I think the clue is the words of the question: the partnership of two such gifted individuals, a man and a woman, of great talent is fascinating. Their love affair itself was passionate and turbulent and devoted and romantic. It far outstrips the better-known partnership of Mark Antony and Cleopatra. Or Evita and Peron. Or Napoleon and Josephine. And we are lucky that we have the correspondence. We have thousands of letters. A remarkable archive of letters that vary from one-line erotic messages to 40-page policy discussions on war and peace. Their political partnership ranks highly too. One thinks of Augustus and Agrippa. Henry VIII and Wolsey or Cromwell. Wilhelm and Bismarck. Metternich and Franz. Louis and Richelieu. But these rarely involve a woman. And one is usually far superior to the other. What is remarkable here is that the two both possessed rare political acumen. At Cambridge, I was studying Enlightened Despotism, brilliantly taught by professors like Beales and Blanning. Frederick the Great and Joseph II were much better understood than Catherine. But that led me to the remarkable works of Isabel de Madariaga. I noticed that Potemkin had a role far larger than powerful ministers like Kaunitz. Frederick and Joseph were obsessive control freaks who did everything themselves. Catherine and Potemkin were different but no one had examined their partnership. I planned to write a biography of Potemkin – after I had done one of Stalin. But it did not work out that way. I spent a lot of time in the Caucasus and Ukraine after the fall of the Soviet Union and both were regions where Potemkin had conquered or finessed Russian conquest and expansion. Then I became even more interested in his career… And I was so lucky that no one had thought of the idea. The archives were often unread and untouched for decades – sometimes centuries; the letters were extraordinary. The 18th century is always fun anyway but they lived on a majestic, indeed sultanic scale. And it became my first book, my favourite…and I wrote to the great British expert on Catherine – Professor de Madariaga – a very formidable and stern empress amongst historians – who generously read my book, corrected it, reprimanded me for many mistakes and infelicities, and then taught me to write history books. We became friends and I am always grateful to her. As I edit my books, I hear her voice instructing me… I was very lucky to know her. It is all thanks to her.


There are plenty of similarities between the two figures. They were both ambitious , sexually promiscuous, well-read, keen to expand Russia's influence and empire, willing to experience different cultures. What do you think was at the heart of their attraction to each other?


The heart of their attraction was their similar ambitions and passions and acumen. Someone said of them – ‘no wonder they fell in love, they are exactly the same.’ They called each other ‘twin souls.’ But they also shared what today we would call ‘sexual chemistry’ and sexual appetites that matched one another. There were great differences too: she was orderly, tidy, cautious, thoughtful, humourless. He was funny, fearless, exuberant, flamboyant and eccentric, but he had political imagination and a gift for great visions. Part of the attraction was that she realized he would help her develop visions for Russian expansion and then get things done for her. There were things – commanding armies in the field – that women could not do. But she realized he was the sort of man who would demand a share of government and hence she delayed taking him as a lover until she was in a desperate crisis… But there were problems in their sexual romantic relationship. She – having had no family life for a long time and a miserable marriage – craved a constant companion; he wanted to conquer empires and rule nations. To their credit they worked out a very sensitive and unique way of doing both which is described in the book.

···

- [WHAT IS ASKED]:
[1] Print the interview about Catherine and Potemkin from "There are plenty" to "to each other?".
[2] In the interview about Catherine and Potemkin, what did the two call each other?
[3] Pick up the interview about Catherine and Potemkin after its last sentence and continue it.
The lines that come next are from another source.

- [DATA]:
···

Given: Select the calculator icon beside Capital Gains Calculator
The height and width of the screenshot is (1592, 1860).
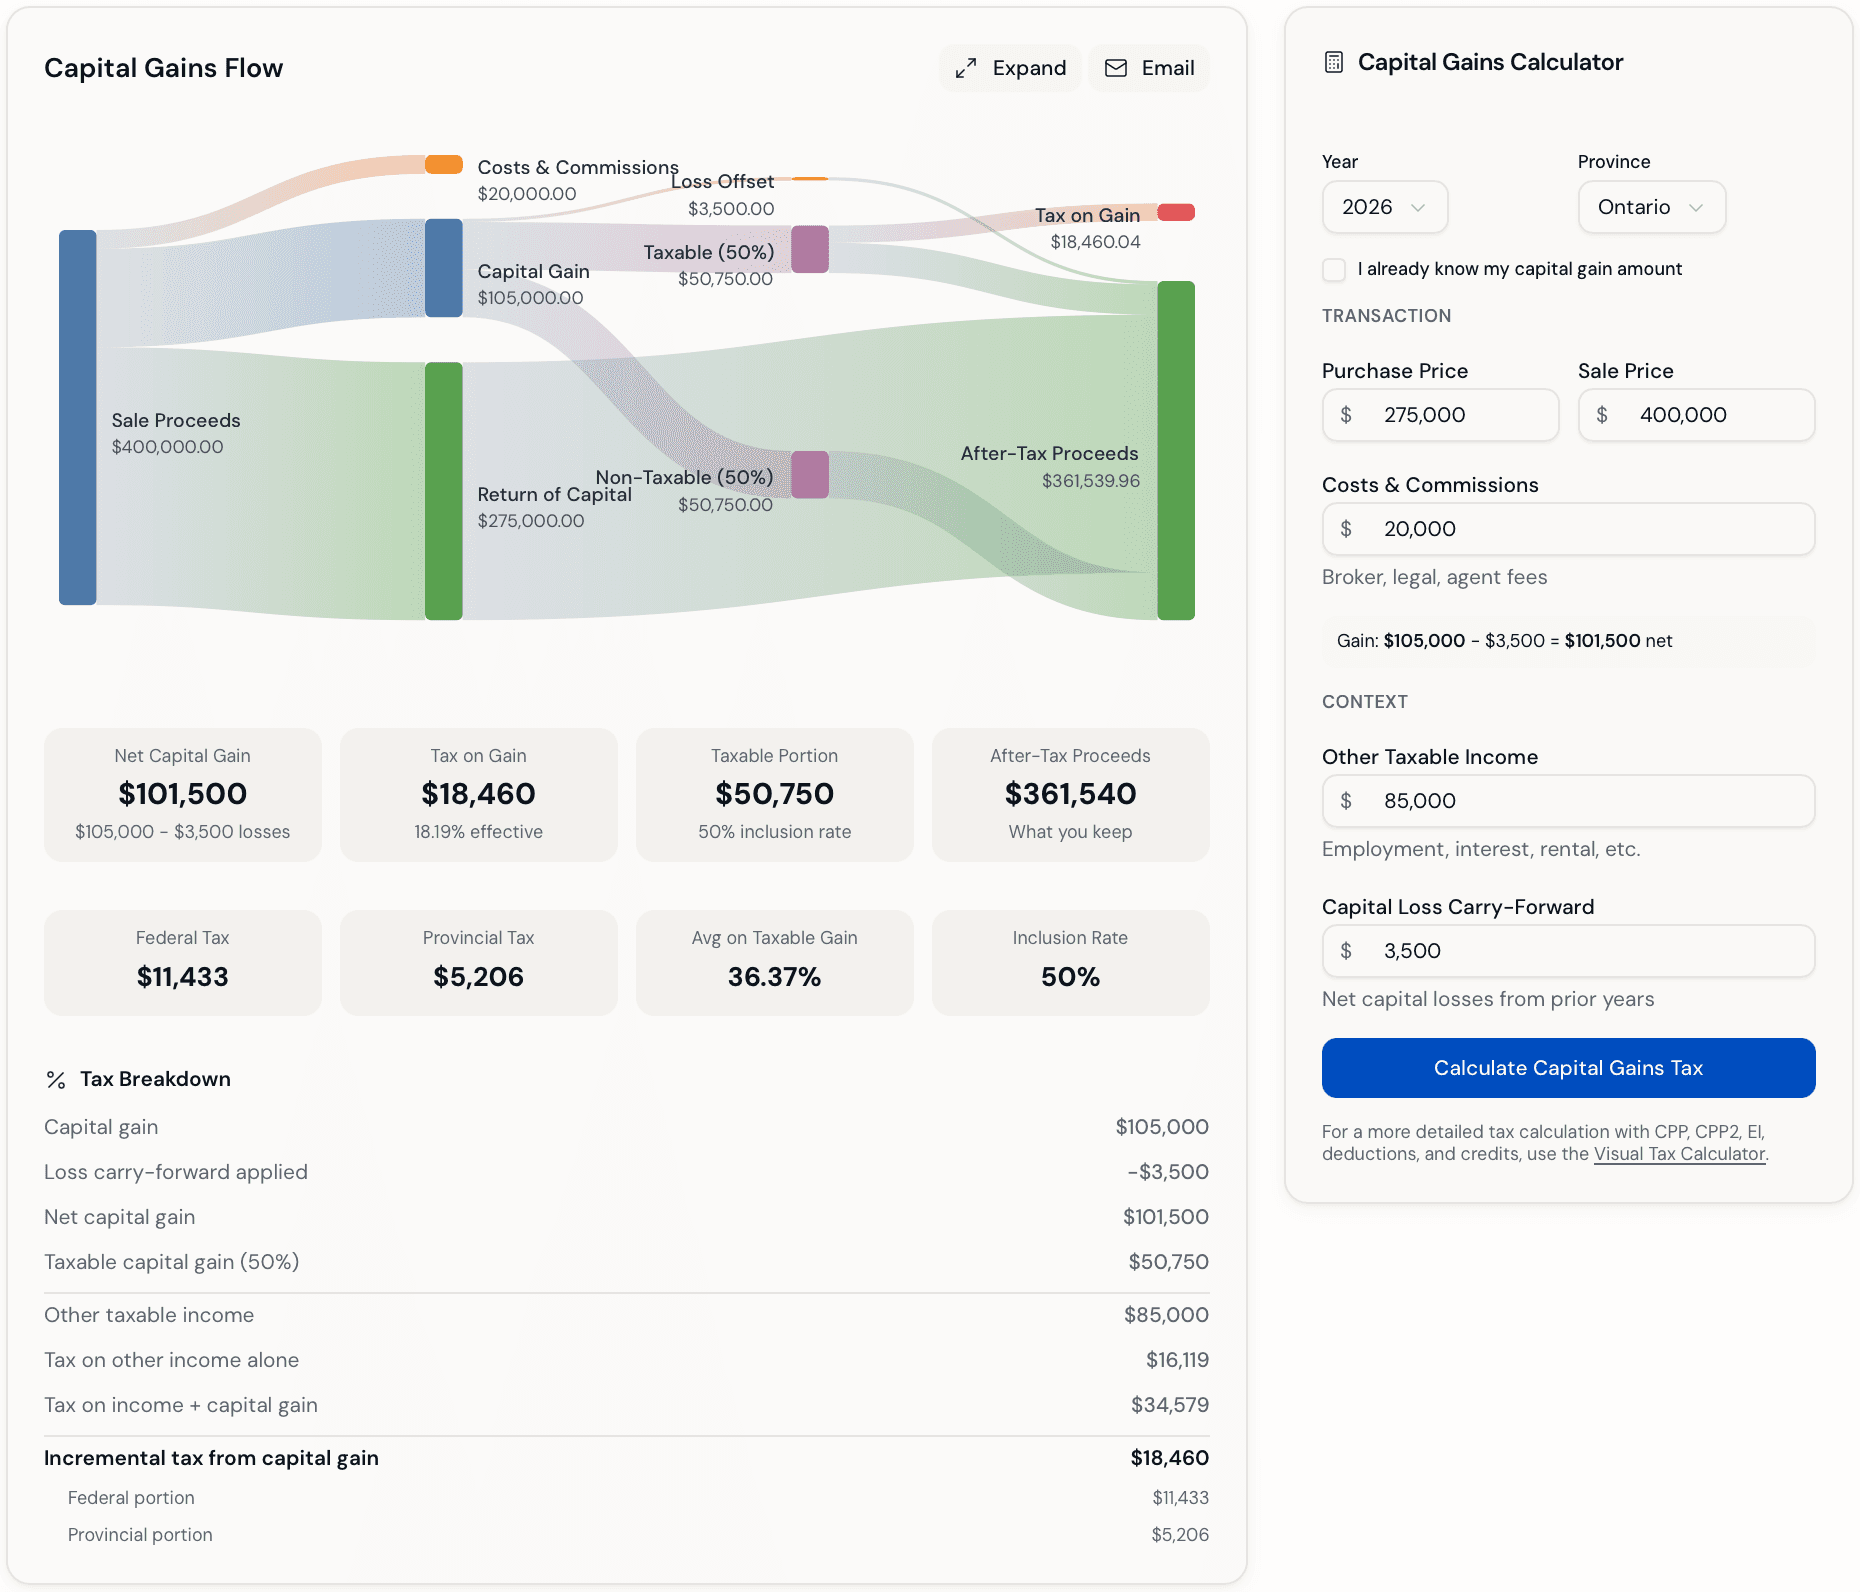Looking at the screenshot, I should (x=1334, y=61).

···

- [EXPECTED RESPONSES]:
[1]
There are plenty of similarities between the two figures. They were both ambitious , sexually promiscuous, well-read, keen to expand Russia's influence and empire, willing to experience different cultures. What do you think was at the heart of their attraction to each other?

[2] They called each other "twin souls."

[3]
*Catherine II (Catherine the Great) empress regnant of All Russia from 1762 until 1796 – the country's longest-ruling female leader.

*Prince Grigory Aleksandrovich Potemkin-Tauricheski.

Can you tell us about Catherine and/or Potemkin's view of the English or British? There is a sense that although Catherine wanted to forge closer ties with Great Britain, she kept them at arm's length in other ways, being wary of too close an alliance.


Catherine and Potemkin were fanatical Anglophiles: they thought England was the most civilized country in the world and they read everything about England. They wanted to know British grandees, English and Scottish. They wanted an English fleet. They wanted English gardeners for their English gardens. They wanted English advisors, admirals, generals, even philosophers. English painters, jewellers, architects. They loved hanging out with English people even when they were dodgy grifters, adventurers and mountebanks. But they were cautious politically because their ambitions directly threatened Poland and therefore the Baltic where Britain had interests in naval supplies, and even more so they threatened the Ottoman Empire where Britain had good relations for all sorts of reasons. They sympathized but rather revelled in the British humiliation in the American Colonies: they offered George III a Russian army to crush the American rebels! And they exploited British distraction in America to grab Crimea. When they stormed Ochakov and seized land around the Black Sea from the Ottomans, Pitt the Younger was determined to stop them and this led to a standoff that nearly led to war – the first crisis between Russia and Britain. So an alliance never quite made sense.


Read the interview in full over on Aspects of History.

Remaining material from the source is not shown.